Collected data
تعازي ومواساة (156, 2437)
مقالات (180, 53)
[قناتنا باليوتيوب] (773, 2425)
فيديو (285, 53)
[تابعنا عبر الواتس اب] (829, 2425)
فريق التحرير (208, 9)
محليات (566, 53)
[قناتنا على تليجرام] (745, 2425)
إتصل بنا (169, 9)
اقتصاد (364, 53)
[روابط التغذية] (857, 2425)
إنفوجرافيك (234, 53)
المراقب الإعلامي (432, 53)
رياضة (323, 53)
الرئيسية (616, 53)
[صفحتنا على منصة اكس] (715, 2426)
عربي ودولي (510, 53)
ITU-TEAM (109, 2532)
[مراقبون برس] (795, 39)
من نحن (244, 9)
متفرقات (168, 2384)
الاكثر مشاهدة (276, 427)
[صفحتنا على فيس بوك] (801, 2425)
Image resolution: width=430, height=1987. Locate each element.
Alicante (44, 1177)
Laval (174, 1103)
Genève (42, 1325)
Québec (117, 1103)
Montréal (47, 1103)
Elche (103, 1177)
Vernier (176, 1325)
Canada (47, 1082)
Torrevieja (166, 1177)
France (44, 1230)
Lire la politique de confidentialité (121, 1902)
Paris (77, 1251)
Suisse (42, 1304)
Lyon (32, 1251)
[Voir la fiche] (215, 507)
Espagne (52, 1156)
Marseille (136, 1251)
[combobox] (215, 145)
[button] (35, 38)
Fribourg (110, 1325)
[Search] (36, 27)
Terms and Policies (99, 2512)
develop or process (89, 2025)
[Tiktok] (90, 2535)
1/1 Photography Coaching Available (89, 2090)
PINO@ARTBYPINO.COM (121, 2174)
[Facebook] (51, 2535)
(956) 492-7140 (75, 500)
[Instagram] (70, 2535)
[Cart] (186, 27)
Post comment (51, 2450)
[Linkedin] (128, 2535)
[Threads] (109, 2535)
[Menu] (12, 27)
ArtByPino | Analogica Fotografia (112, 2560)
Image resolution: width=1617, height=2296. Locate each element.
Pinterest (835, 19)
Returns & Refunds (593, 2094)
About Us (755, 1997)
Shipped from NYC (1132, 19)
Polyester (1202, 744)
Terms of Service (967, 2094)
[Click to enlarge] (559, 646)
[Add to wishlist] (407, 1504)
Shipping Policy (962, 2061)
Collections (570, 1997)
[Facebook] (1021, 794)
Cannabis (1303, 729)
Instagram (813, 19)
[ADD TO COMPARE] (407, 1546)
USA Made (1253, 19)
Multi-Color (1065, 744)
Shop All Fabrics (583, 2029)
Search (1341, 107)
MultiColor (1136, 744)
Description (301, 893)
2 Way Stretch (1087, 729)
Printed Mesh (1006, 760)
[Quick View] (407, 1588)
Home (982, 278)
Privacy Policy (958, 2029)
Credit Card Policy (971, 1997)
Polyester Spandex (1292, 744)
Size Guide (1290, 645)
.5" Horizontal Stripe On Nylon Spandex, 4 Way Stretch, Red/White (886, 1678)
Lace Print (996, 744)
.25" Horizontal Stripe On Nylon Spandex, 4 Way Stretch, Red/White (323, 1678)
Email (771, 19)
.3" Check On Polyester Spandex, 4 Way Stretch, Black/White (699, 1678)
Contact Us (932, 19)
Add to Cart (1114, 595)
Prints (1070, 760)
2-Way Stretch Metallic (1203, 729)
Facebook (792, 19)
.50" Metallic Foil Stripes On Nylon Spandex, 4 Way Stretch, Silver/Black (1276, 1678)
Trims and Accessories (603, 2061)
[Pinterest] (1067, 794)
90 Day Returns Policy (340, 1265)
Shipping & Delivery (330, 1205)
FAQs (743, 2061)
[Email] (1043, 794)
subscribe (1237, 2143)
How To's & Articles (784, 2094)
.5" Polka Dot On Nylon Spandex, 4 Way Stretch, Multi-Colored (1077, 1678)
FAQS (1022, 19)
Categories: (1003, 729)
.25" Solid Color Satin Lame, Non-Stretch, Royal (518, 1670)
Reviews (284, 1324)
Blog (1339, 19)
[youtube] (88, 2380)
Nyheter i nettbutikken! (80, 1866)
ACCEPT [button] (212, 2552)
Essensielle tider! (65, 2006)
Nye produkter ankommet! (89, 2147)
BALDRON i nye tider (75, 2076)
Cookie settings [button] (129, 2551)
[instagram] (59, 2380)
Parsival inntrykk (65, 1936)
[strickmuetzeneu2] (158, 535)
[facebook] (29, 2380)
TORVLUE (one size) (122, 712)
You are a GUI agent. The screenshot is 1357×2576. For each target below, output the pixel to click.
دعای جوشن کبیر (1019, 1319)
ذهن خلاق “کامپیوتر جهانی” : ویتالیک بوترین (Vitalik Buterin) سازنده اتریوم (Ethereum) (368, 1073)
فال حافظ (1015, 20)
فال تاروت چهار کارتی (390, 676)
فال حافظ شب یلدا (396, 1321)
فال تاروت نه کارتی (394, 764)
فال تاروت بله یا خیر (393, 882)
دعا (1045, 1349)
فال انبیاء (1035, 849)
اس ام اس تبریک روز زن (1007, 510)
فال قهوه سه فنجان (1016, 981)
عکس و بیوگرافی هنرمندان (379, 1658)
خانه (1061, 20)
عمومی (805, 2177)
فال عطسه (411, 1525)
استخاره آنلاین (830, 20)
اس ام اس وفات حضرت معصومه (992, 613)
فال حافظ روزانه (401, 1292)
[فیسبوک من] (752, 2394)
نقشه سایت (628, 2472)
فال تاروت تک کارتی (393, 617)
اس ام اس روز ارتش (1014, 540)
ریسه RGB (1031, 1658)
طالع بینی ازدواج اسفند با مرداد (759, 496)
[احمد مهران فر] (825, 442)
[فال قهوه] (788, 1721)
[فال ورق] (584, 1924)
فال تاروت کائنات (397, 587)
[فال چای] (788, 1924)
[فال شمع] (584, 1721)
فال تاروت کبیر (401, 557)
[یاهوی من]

Problem statement: What are the lines above that hold the string "Polyester"? Copy them.

Response to this exercise:
Polyester (1202, 744)
Polyester Spandex (1292, 744)
.3" Check On Polyester Spandex, 4 Way Stretch, Black/White (699, 1678)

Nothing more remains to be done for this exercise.